Under the terms of the lease, the Company has six (6) months to obtain $2.6 million in capital funding for the construction of the first phase building. In the event that the Company is unable to raise these funds within the six (6) month period, the Company will have an additional six (6) month period to do so; provided, that the Company has paid accrued lease payments and closing costs. If the Company is then unable to raise these funds on or before twelve (12) months from October 17, 2016, the lease will terminate. Management expects to obtain full funding in advance of the October 17, 2017 deadline. As of June 30, 2017, the Company has paid all accrued lease payments and closing costs.

The Company shall receive credit for the $925,000 paid towards the purchase price of the land in the form of discounted lease payments. For the initial fifty (50) year term of the lease, the lease payments will be reduced by $1,542 each month.

In connection with the sale of the property to MMP and the lease, the Company and MMP entered into a Share Purchase Agreement pursuant to which the Company issued to MMP 100,000 shares of its common stock, par value $0.0001 (“Common Stock”), and a warrant to purchase up to 3,640,000 shares of Common Stock at an exercise price of $1.00 per share. The warrant can be exercised at any time on or after October 17, 2018 and on or before October 17, 2020. The warrant does not contain a cashless exercise provision.

The lease expense was $99,865 and $406,901 for the three and nine months ended June 30, 2017. No such expense was incurred in the three and nine months ended June 30, 2016. At June 30, 2017, the future rental payments required under this lease are $85,374 for the remainder of fiscal 2017, $341,496 for fiscal years 2018 through 2021, and $15,367,520 thereafter.
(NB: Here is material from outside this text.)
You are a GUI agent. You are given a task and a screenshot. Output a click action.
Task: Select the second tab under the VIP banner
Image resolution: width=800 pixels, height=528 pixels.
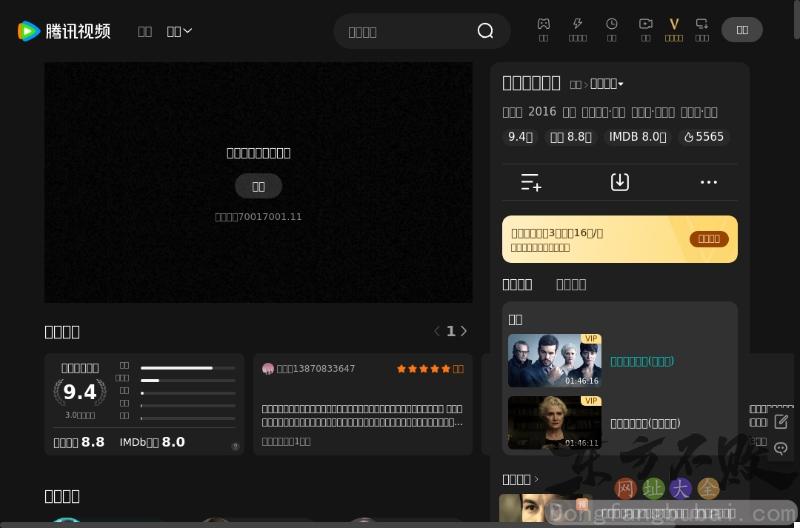(571, 284)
Sale of Equity Securities. During the quarter ended June 30, 2017, the company sold 185,000 Units at a price of $2.00 per Unit. The Units were sold in a private offering to a group of accredited investors. Each Unit consisted of one share of its common stock and one Series V Warrant. Each Series V Warrant allows the Holder to purchase one share of its common stock at a price of $5.00 per share at any time on or before May 18, 2021. The relative fair value of the warrants issued was approximately 48% of the proceeds received. The offering provided it with $370,000 in gross proceeds and the potential for an additional $925,000 in proceeds with the exercise of the Series V Warrants.
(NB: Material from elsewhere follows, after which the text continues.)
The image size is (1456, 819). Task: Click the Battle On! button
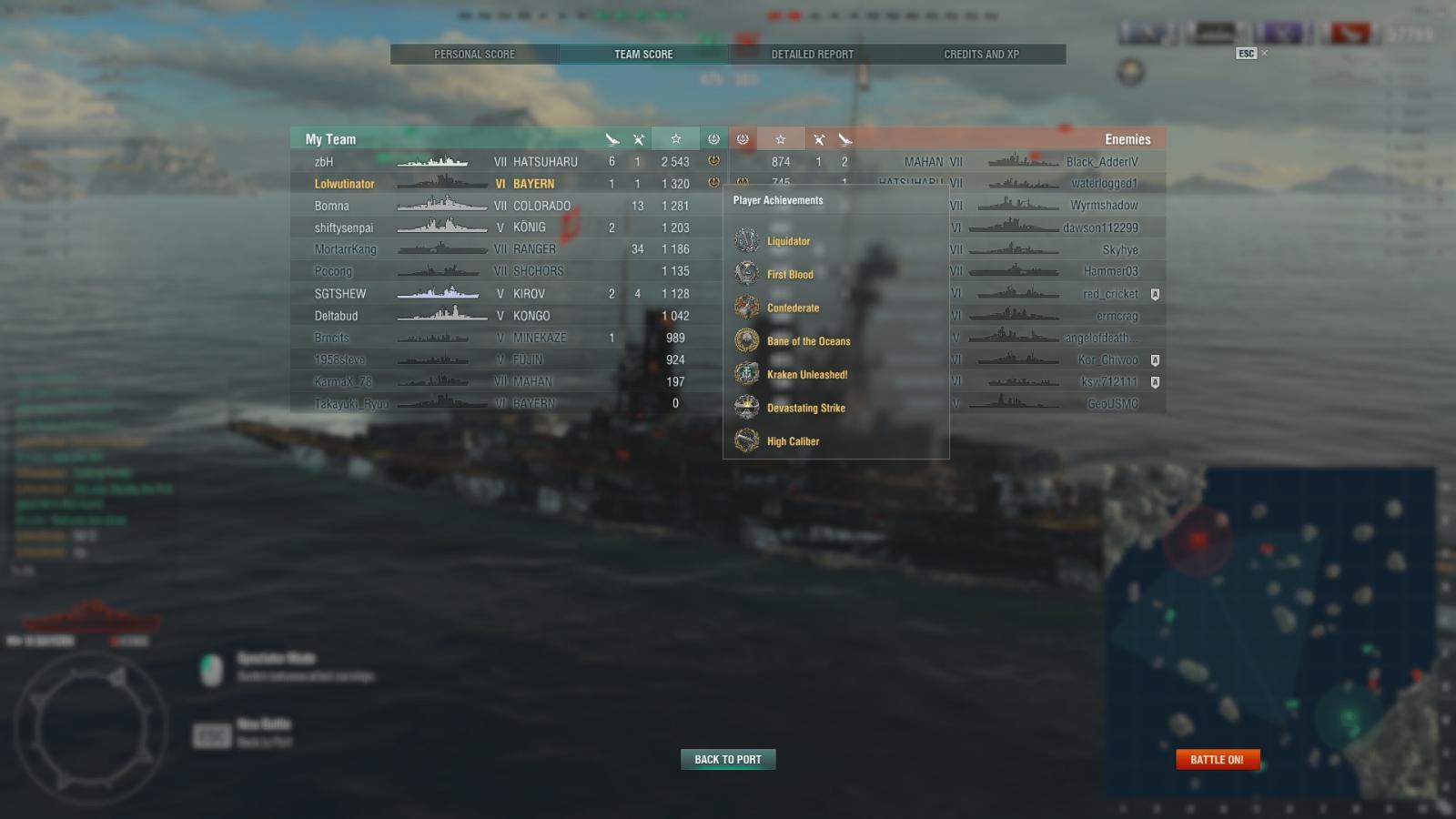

On November 7, 2016, the company sold 2,000,000 Units at a price of $1.00 per Unit. The Units were sold in a private offering to a group of accredited investors. Each Unit consisted of one share of its common stock and one Series I Warrant. Each Series I Warrant allows the Holder to purchase one share of its common stock at a price of $3.00 per share at any time on or before November 4, 2020. The offering provided it with $2,000,000 in gross proceeds and the potential for an additional $6,000,000 in proceeds with the exercise of the Series I Warrants. The proceeds from the placement will be utilized for the MMCC development, to pursue new opportunities in California, Pennsylvania, Florida and other states, and general corporate purposes.